* _PROVIDED ENTRIES_:

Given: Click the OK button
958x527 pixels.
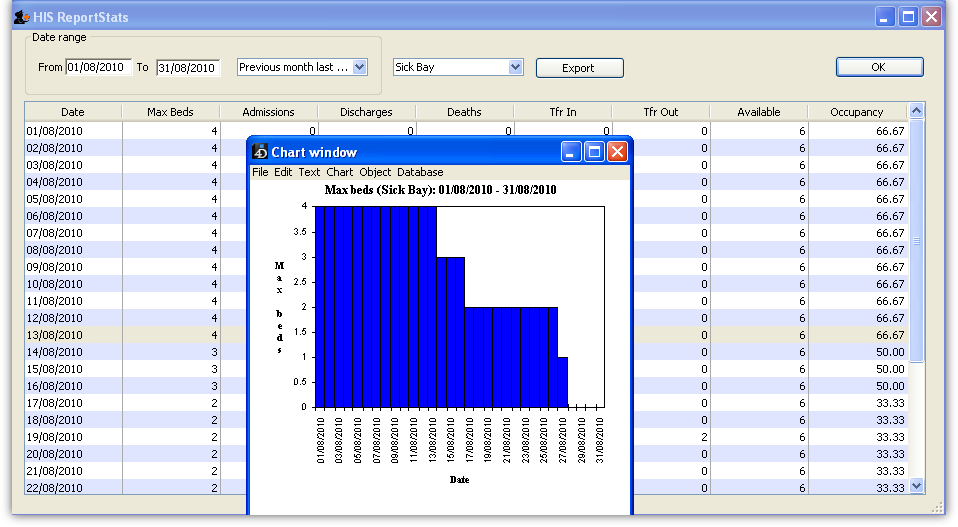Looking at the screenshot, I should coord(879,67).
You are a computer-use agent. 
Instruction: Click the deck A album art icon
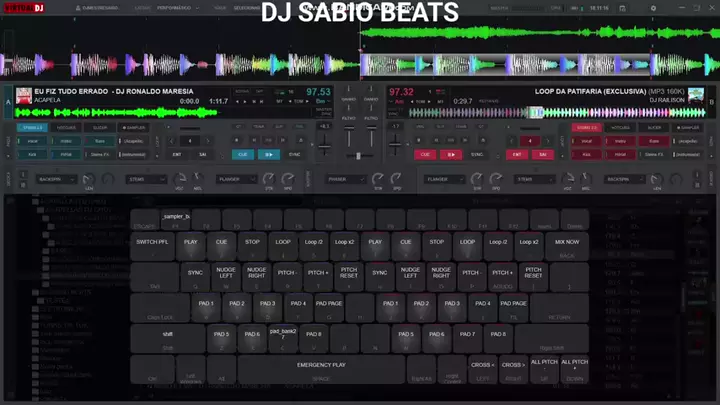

* _TASK DETAILS_: Would it be possible to reproduce the material word for word, images omitted?

* _FINISHED EXERCISE_:
Given: Click the OK button
958x527 pixels.
Looking at the screenshot, I should coord(879,67).
You are a computer-use agent. 
Instruction: Click the deck A album art icon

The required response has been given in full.